Niche-specific genome degradation and convergent evolution shaping Staphylococcus aureus adaptation during severe infections
Peer review process
This article was accepted for publication as part of eLife's original publishing model.
History
- Version of Record published
- Accepted Manuscript published
- Accepted
- Preprint posted
- Received
Decision letter
-
Bavesh D KanaSenior and Reviewing Editor; University of the Witwatersrand, South Africa
-
Daria Van TyneReviewer; University of Pittsburgh, United States
-
Meiqin ZhengReviewer
Our editorial process produces two outputs: (i) public reviews designed to be posted alongside the preprint for the benefit of readers; (ii) feedback on the manuscript for the authors, including requests for revisions, shown below. We also include an acceptance summary that explains what the editors found interesting or important about the work.
Decision letter after peer review:
Thank you for submitting your article "Niche-specific genome degradation and convergent evolution shaping Staphylococcus aureus adaptation during severe infections" for consideration by eLife. Your article has been reviewed by 2 peer reviewers, and the evaluation has been overseen by a Reviewing Editor and Bavesh Kana as the Senior Editor. The following individuals involved in the review of your submission have agreed to reveal their identity: Daria Van Tyne (Reviewer #1); Meiqin Zheng (Reviewer #2).
The reviewers have discussed their reviews with one another, and the Reviewing Editor has drafted this to help you prepare a revised submission.
Essential revisions:
1. One weakness of the study is a lack of a classification of the variants detected in convergent loci. For example, which genes do the authors think are acquiring gain-of-function versus loss-of-function mutations? One other weakness is a lack of functional studies exploring some of the more novel signals detected (such as hypothetical proteins with "no data on S. aureus"). Can the authors comment or provide data on this?
2. Line 130-131: Was there any association between sampling frequency and variant accumulation in patients between early vs. late adapted populations? Can the available data be used to estimate mutation rates or bottleneck sizes in moving from colonization->early infection->late infection?
Other comments that must be addressed
1. Line 78: Reference 13 is a study in E. faecalis, not E. faecium. Chilambi et al., 2020 PNAS examine colonization vs. infection in VREfm.
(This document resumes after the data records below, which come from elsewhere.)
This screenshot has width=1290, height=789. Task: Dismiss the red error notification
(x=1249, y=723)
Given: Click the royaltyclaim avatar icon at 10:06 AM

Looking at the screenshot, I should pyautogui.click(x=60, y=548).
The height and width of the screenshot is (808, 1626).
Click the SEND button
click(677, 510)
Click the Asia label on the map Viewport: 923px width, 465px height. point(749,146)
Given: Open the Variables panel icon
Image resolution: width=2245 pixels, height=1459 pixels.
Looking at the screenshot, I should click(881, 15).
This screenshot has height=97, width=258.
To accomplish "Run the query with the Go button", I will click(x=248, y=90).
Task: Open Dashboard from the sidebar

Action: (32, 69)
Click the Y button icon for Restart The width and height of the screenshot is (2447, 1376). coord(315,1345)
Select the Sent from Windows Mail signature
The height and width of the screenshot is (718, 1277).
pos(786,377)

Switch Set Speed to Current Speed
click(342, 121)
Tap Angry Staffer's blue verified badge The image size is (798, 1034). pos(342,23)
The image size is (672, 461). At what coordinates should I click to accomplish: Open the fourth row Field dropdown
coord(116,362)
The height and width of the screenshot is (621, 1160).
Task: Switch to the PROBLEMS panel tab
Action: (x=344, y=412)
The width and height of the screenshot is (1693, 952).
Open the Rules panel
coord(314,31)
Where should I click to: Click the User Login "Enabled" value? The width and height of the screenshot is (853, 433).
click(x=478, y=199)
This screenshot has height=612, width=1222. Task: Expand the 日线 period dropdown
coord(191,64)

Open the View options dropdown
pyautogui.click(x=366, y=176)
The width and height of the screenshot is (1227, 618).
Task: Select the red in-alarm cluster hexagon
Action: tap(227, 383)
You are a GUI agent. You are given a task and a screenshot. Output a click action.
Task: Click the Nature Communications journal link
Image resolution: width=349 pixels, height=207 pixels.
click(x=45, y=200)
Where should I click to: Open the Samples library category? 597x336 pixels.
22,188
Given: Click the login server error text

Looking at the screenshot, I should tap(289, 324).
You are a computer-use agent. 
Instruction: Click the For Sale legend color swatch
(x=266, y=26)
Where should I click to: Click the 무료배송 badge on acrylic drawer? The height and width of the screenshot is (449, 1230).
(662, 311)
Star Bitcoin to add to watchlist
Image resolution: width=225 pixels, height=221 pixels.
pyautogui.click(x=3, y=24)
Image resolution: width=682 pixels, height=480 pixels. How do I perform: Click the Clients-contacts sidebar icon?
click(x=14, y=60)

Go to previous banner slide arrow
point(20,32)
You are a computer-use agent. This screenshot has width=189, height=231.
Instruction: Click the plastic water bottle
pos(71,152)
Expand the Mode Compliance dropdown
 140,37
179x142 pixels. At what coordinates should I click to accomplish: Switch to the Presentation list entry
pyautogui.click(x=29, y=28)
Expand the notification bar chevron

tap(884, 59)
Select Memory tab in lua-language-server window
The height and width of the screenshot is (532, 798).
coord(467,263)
2. Lines 143-145: Please define "early stage," "late infection stage," "persistence," and "treatment failure" here. These terms are not defined in the methods or anywhere else in the paper.
3. Line 153 should reference Figure 2B.
4. Line 183 should reference Figure 2 —figure supplement 2.
5. Lines 207-208: How many genes had a homolog in the reference strain? What percentage of the genome was this?
6. Was the definition of "colonization" vs. "infection" consistent across all studies compiled here? If not this should be acknowledged and discussed.
7. Figure 1: Panels B and D are somewhat confusing. Consider revising panel D, or moving it to the supplement.
8. Figure 3 and others like it: the triangles corresponding to "2" vs. "3" independent acquisitions do not look noticeably different on the figures.
9. Figure 3 —figure supplement 1: what does "ext*?" mean?
10. Line 416: what is the reference base of the definition about adaptation based on a centrality value of more than 0?
11. Line 712-714 and 722-723: These two sentences could be integrated into one.
12. In general, the article should be written with greater readability for the generalist audience of eLife.
13. Please check the whole article again and modify some mistakes such as Line 240, line 259, line 289, line 784, Figure 3 —figure supplement 5, and so on.
https://doi.org/10.7554/eLife.77195.sa1Author response
Essential revisions:
1. One weakness of the study is a lack of a classification of the variants detected in convergent loci. For example, which genes do the authors think are acquiring gain-of-function versus loss-of-function mutations?
We agree with the reviewer that our classification system doesn’t account for the predicted functional impact of amino acid substitutions. This is especially important for convergent loci where most or all aggregated mutations are substitutions such as mprF and sucA. To address this shortcoming, we used PROVEAN to predict the impact of amino acid substitution on the protein function (lines 915-923). We used a δ score of -2.5 to differentiate between deleterious and neutral substitutions. The results are presented in Figure 3 – supplement 3 (new) and in the manuscript (lines 295-322). The output of PROVEAN is also provided with Supplementary file 3.
Based on in silico predictions (protein-truncations, low PROVEAN scores) we hypothesise that most convergent loci carry loss-of-function mutations. However, gain-of-function mutations are hard to predict from the sequence. We reviewed the literature on genes with low prevalence of truncations and higher PROVEAN scores and only confirmed gain-of-function mutations for mprF.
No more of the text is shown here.